*** RECORDS FOR THE EXERCISE ***

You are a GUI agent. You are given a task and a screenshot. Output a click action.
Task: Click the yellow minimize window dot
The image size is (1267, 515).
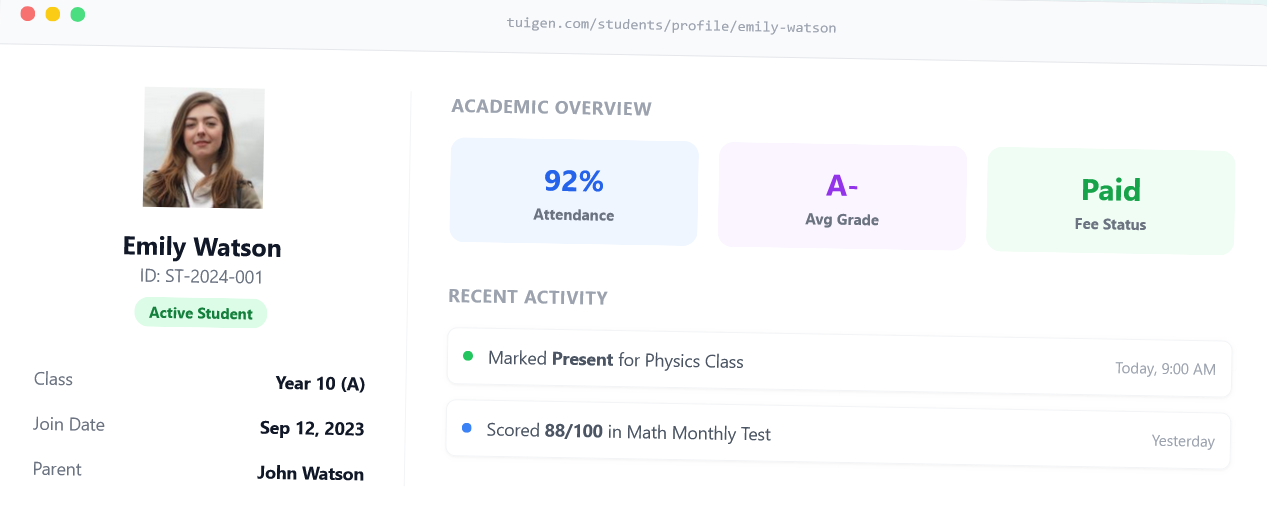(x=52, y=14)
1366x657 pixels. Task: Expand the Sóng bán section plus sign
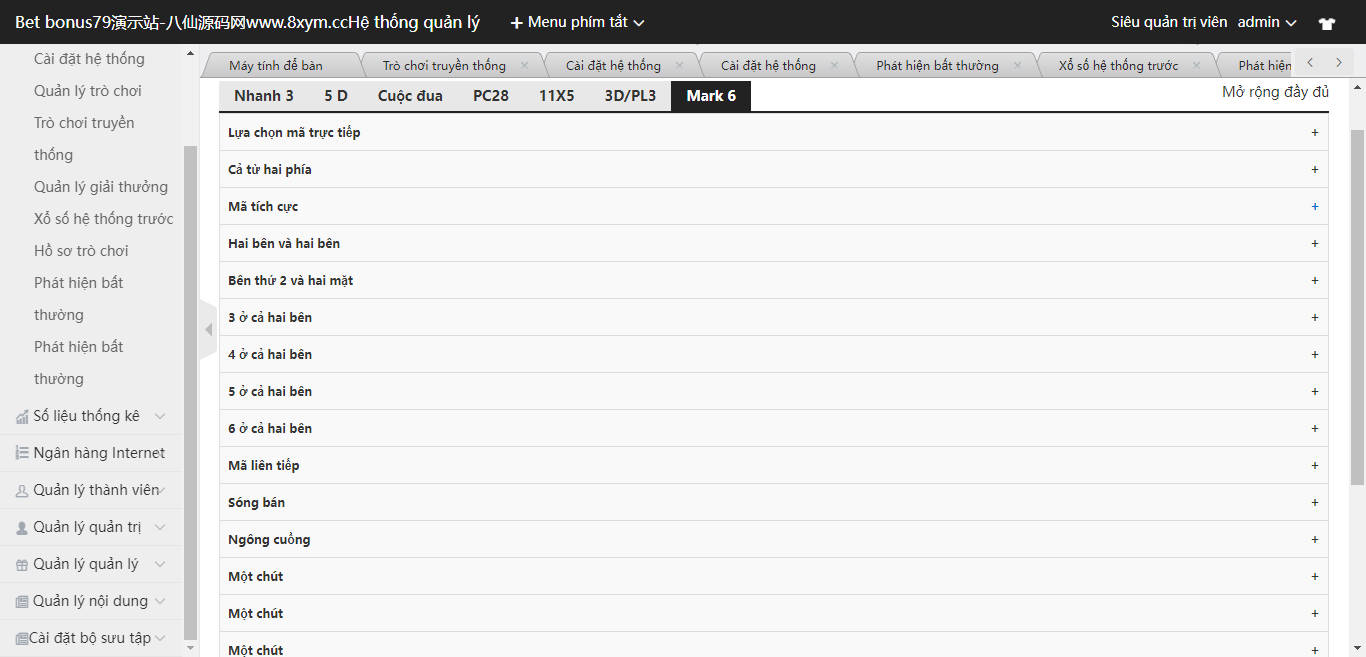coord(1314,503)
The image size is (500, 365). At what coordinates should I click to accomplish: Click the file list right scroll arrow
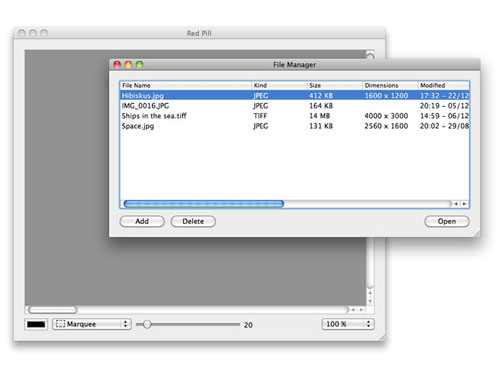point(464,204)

*** End of RECORDS FOR THE EXERCISE ***

In the records above, find the line containing "1366x657 pixels. Task: Expand" and restate it and every line after it word for word, all pictures excluded.

__RESPONSE__:
1366x657 pixels. Task: Expand the Sóng bán section plus sign
coord(1314,503)
The image size is (500, 365). At what coordinates should I click to accomplish: Click the file list right scroll arrow
point(464,204)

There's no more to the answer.